Dr. Hebert calls his approach "DNA bar coding” in analogy with the bar codes on supermarket items. The great potential of bar coding is that it solves the problem with which we introduced this essay, promising to allow anyone to correctly identify an unknown specimen in a direct and unambiguous fashion.

Of course, not every organism is a bird. How well does CO1 work as a bar code for other kinds of organisms? So far, it seems to work well for animals, but not as well for plants. Plant biologists have already begun to examine instead two genes found on chloroplast DNA, which seems better suited to distinguishing between plant species. While the central idea of bar coding is the use of a standard gene as a reference, the use of different genes for different major groups presents no major problem—few taxonomists would confuse a bird with a plant.

Bar coding is meeting a certain amount of resistance among taxonomists, who fear its widespread use will lead to sloppy science. The error that gives them pause is easily demonstrated with the marsh wren bar codes shown on the facing page: The 21 bar code differences serve to associate each individual with a "type” specimen that has a particular bar code. If that specimen is a different species, then so is the individual being tested. But the 21 differences do not establish by themselves that the two individuals are members of different species. Taxonomy cannot be reduced to a single gene, although identification of described species apparently can.



While DNA bar codes based on the CO1 gene appear to provide a useful ID tag for birds and potentially many other animal species, it is important to be very clear about the nature of the groups the bar codes identify. Any reproductively isolated line of descent can, and indeed would be expected to, develop a unique CO1 bar code. That does not mean the group is a separate species. For example, the aboriginal peoples of Australia have been reproductively isolated for many centuries, but if they were to have developed a unique CO1 bar code, that would not make them a separate species. It would imply no more and no less than genetic isolation.

This important distinction can be clearly seen in a recent study of Costa Rican butterflies. The skipper butterfly Astraptes fulgerator was first described in 1775 and ranges from Texas to Argentina. Over the course of 25 years of study, University of Pennsylvania ecologist Daniel Janzen has raised some 2,500 caterpillars of the Astraptes skipper that, as you can see in the photographs, come in 10 versions, each of which feeds on a different plant but all of which give rise to adults that look identical to one another and are all considered members of the same species.

Hearing of the bar code technology being developed by Hebert, Janzen removed one leg from each of his numerous preserved adult skipper butterflies and sent the samples to Dr. Hebert for analysis. Using the same CO1 bar code analysis that had proven so powerful in identifying bird species, Hebert found that Janzen's skipper collection fell neatly into 10 separate bar code clusters. All members of a cluster had nearly the same bar code, different from the other nine clusters. Importantly, the clusters matched the caterpillar groups!

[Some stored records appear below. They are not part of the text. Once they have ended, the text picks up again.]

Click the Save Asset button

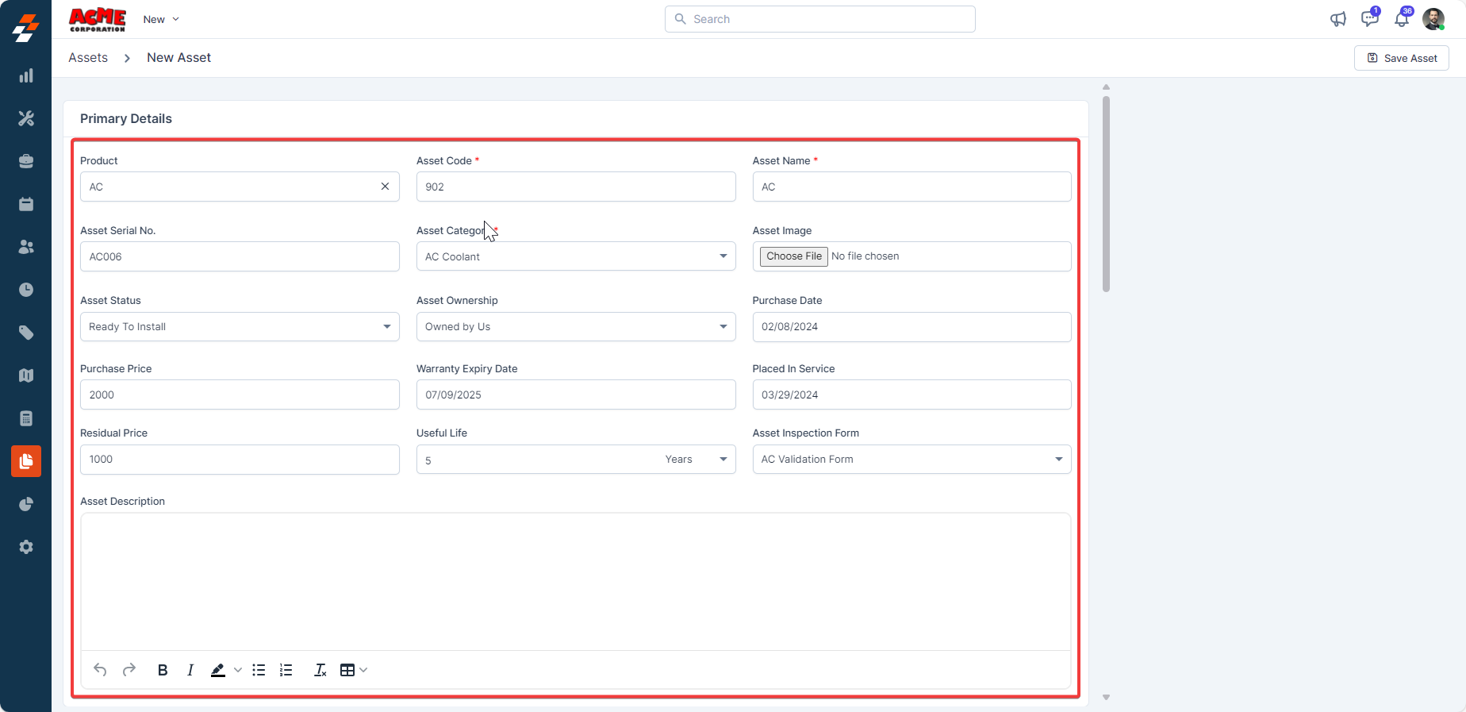tap(1401, 58)
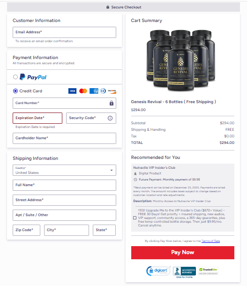
Task: Click the Security Code info icon
Action: point(110,118)
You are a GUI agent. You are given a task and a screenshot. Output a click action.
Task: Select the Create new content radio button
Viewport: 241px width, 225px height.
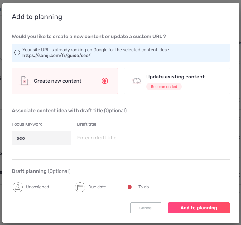[105, 81]
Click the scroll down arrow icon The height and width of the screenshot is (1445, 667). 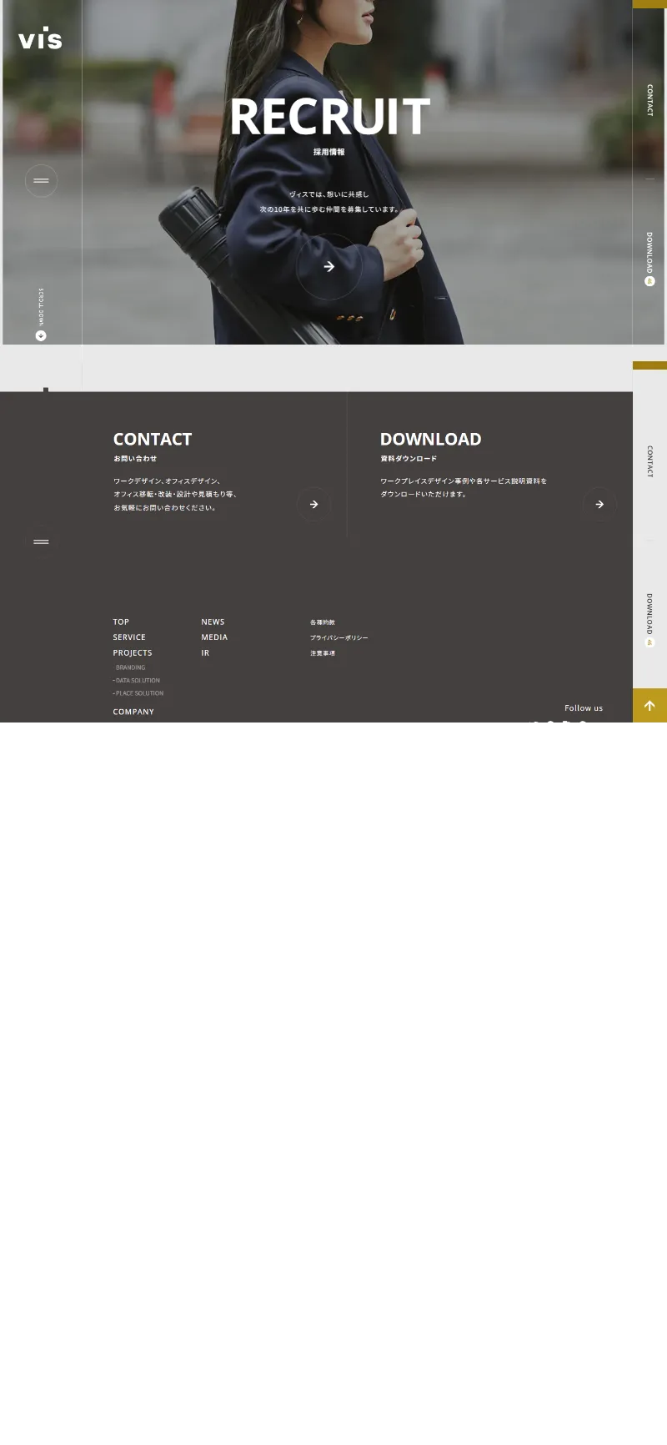(41, 335)
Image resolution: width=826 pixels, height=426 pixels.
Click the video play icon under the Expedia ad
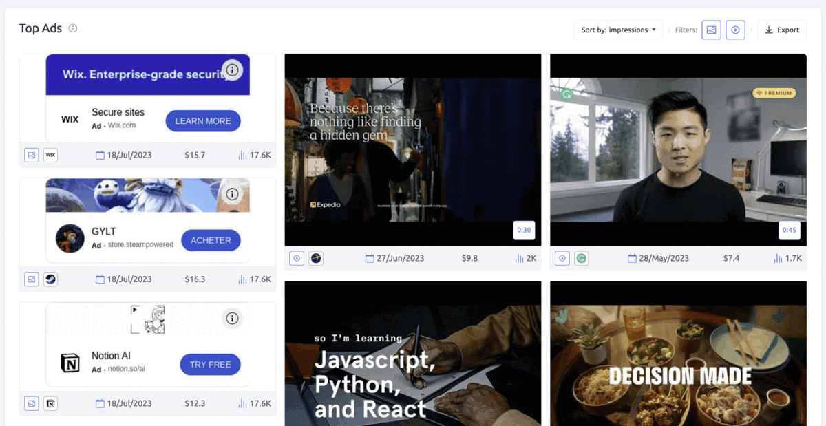296,258

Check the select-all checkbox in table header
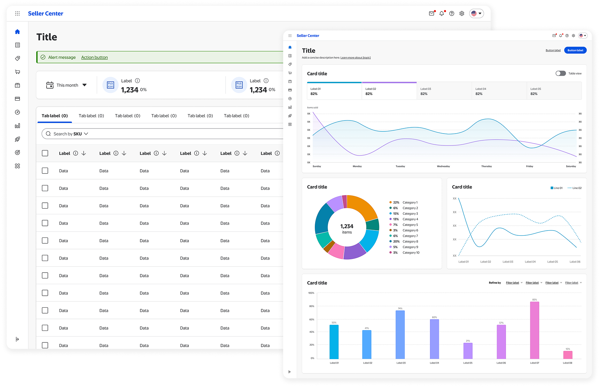[45, 153]
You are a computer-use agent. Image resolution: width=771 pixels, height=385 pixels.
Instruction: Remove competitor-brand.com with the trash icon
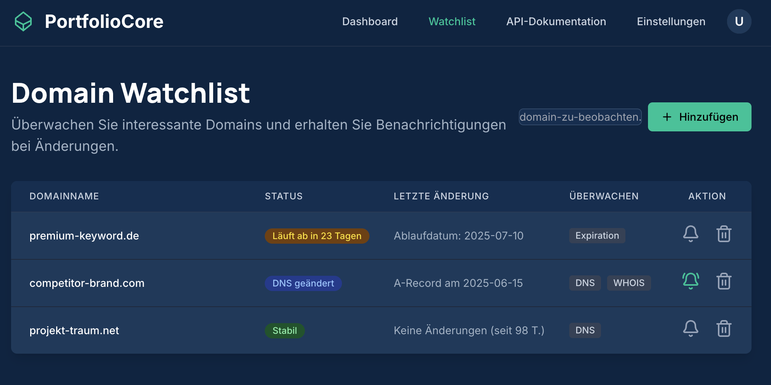pos(724,281)
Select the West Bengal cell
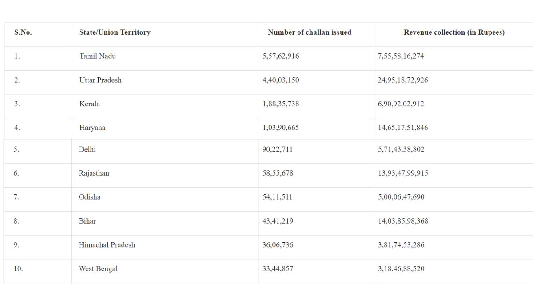 click(98, 269)
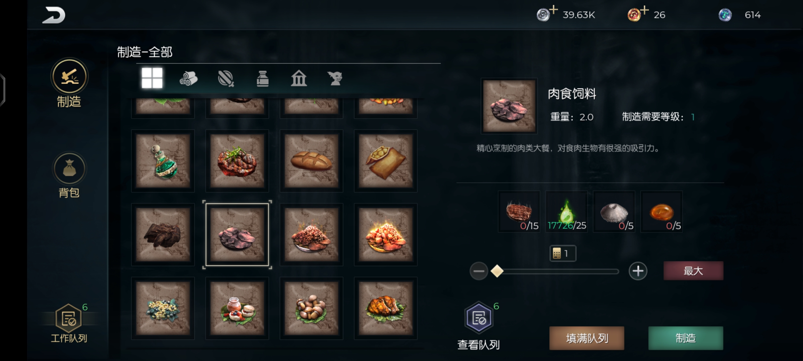803x361 pixels.
Task: Select the all-items grid filter tab
Action: click(152, 78)
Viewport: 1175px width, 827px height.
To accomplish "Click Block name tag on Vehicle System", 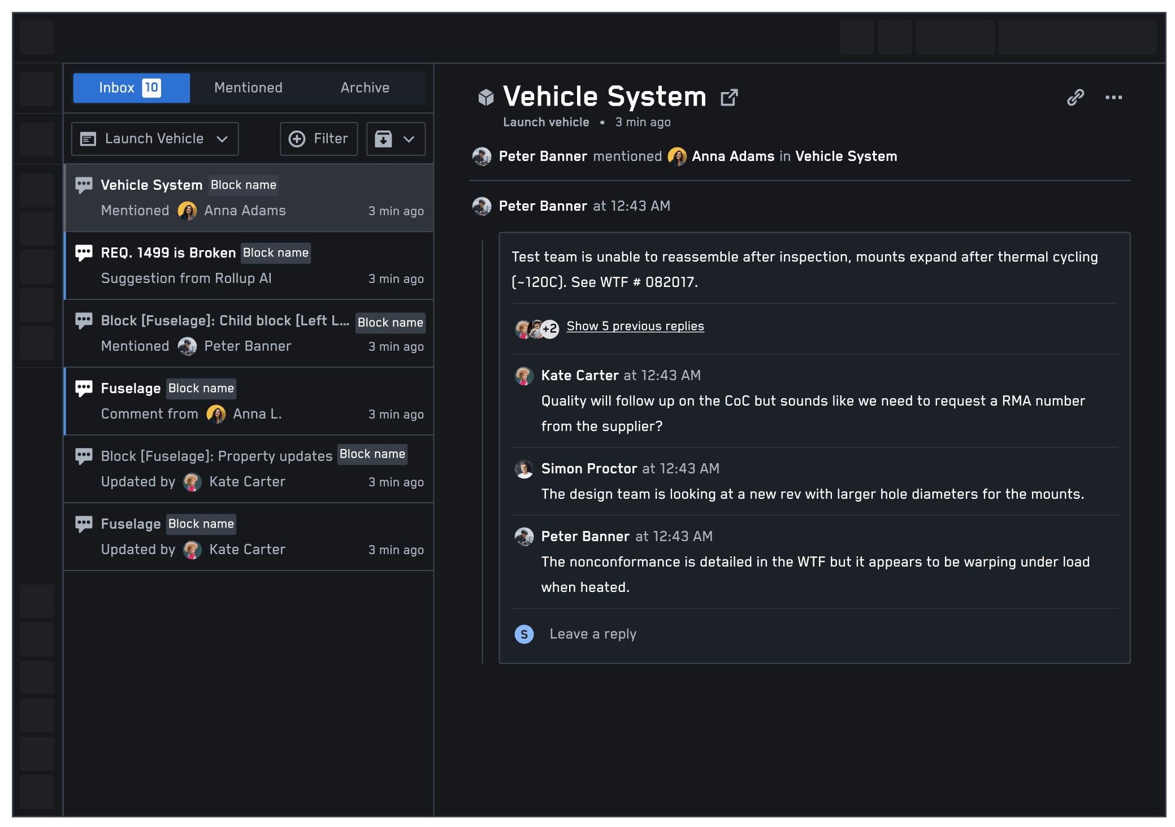I will click(243, 185).
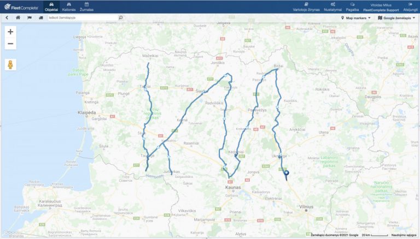Viewport: 420px width, 239px height.
Task: Open Nustatymai settings
Action: click(x=333, y=7)
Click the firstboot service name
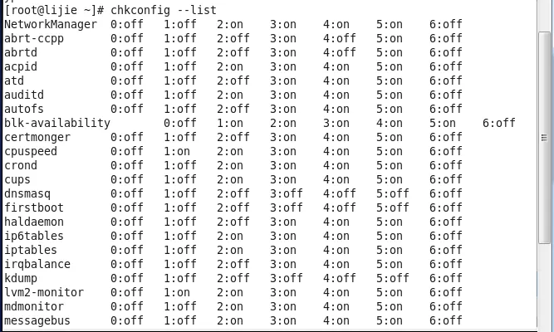 pyautogui.click(x=32, y=208)
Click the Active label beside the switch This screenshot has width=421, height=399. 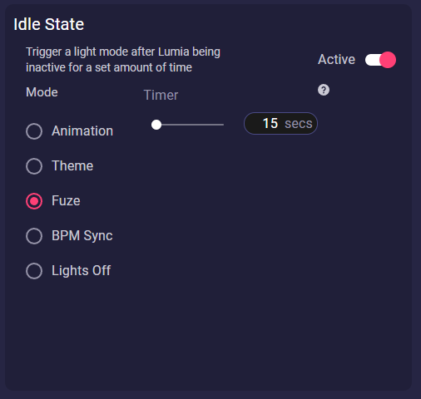click(x=336, y=59)
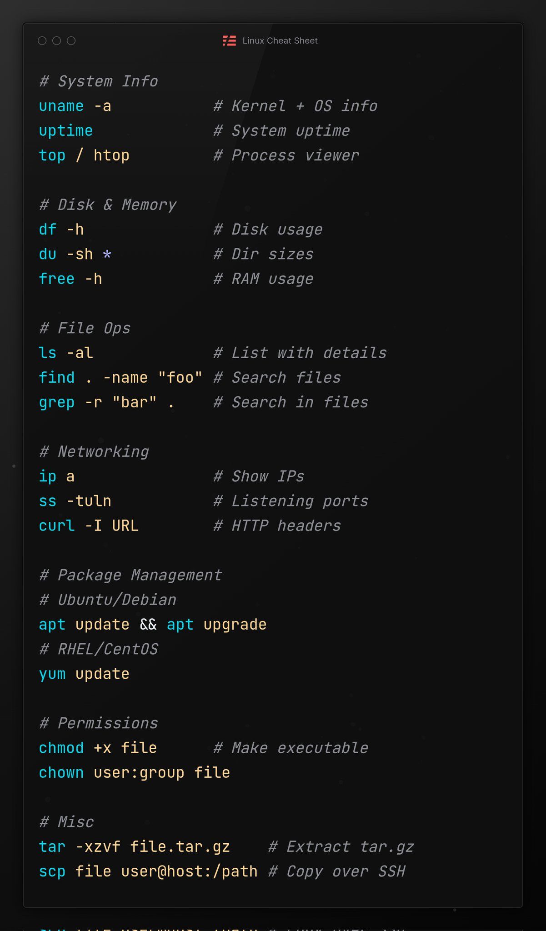Click the '# Copy over SSH' comment
This screenshot has height=931, width=546.
coord(337,871)
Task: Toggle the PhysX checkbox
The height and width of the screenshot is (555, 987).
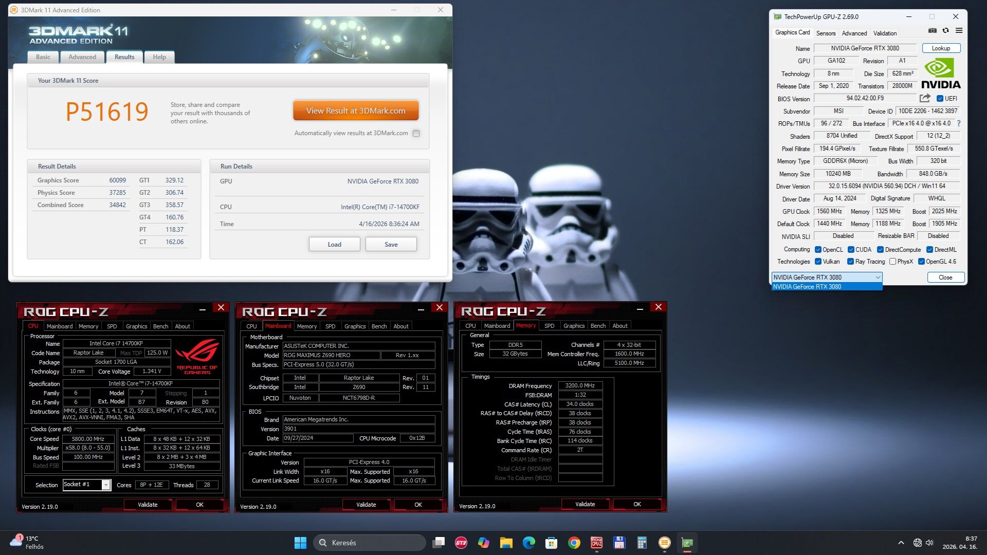Action: (x=893, y=262)
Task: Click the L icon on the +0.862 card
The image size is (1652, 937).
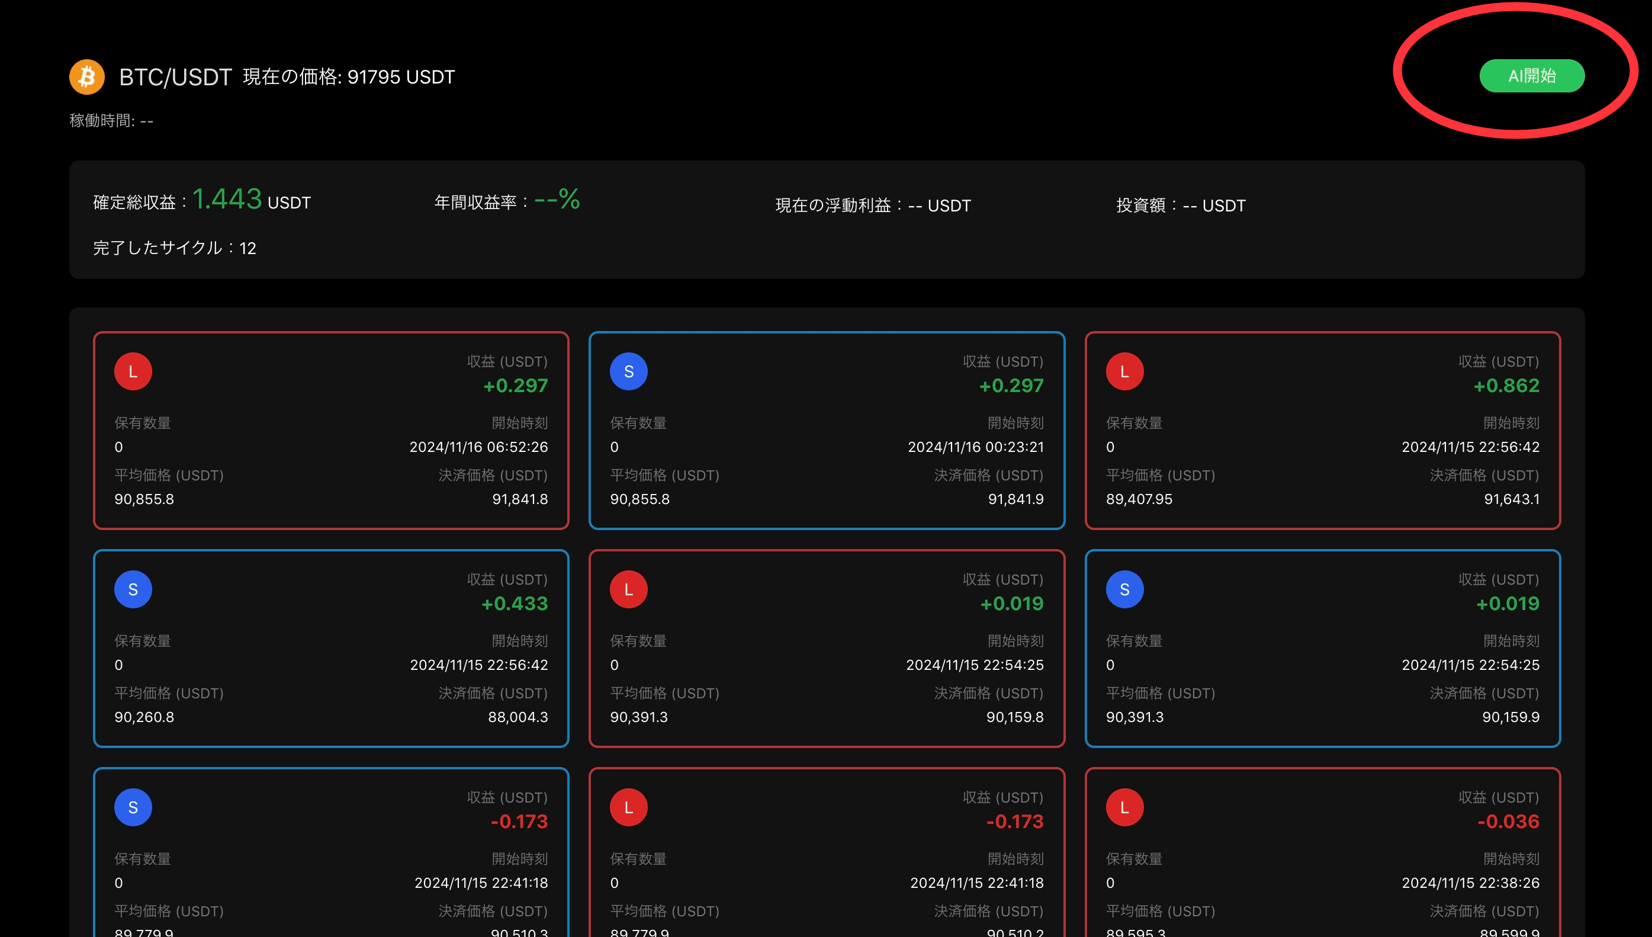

Each type of caterpillar had its own CO1 signature. The researchers concluded that in Costa Rica there is not one but 10 species of skipper, each with a strikingly different caterpillar. Janzen speculates that the groups diverged perhaps 4 million years ago, based on the amount of CO1 difference seen, each group specializing on a different caterpillar food plant. Is this a valid way to identify species? Some taxonomists are excited by the approach, others more cautious.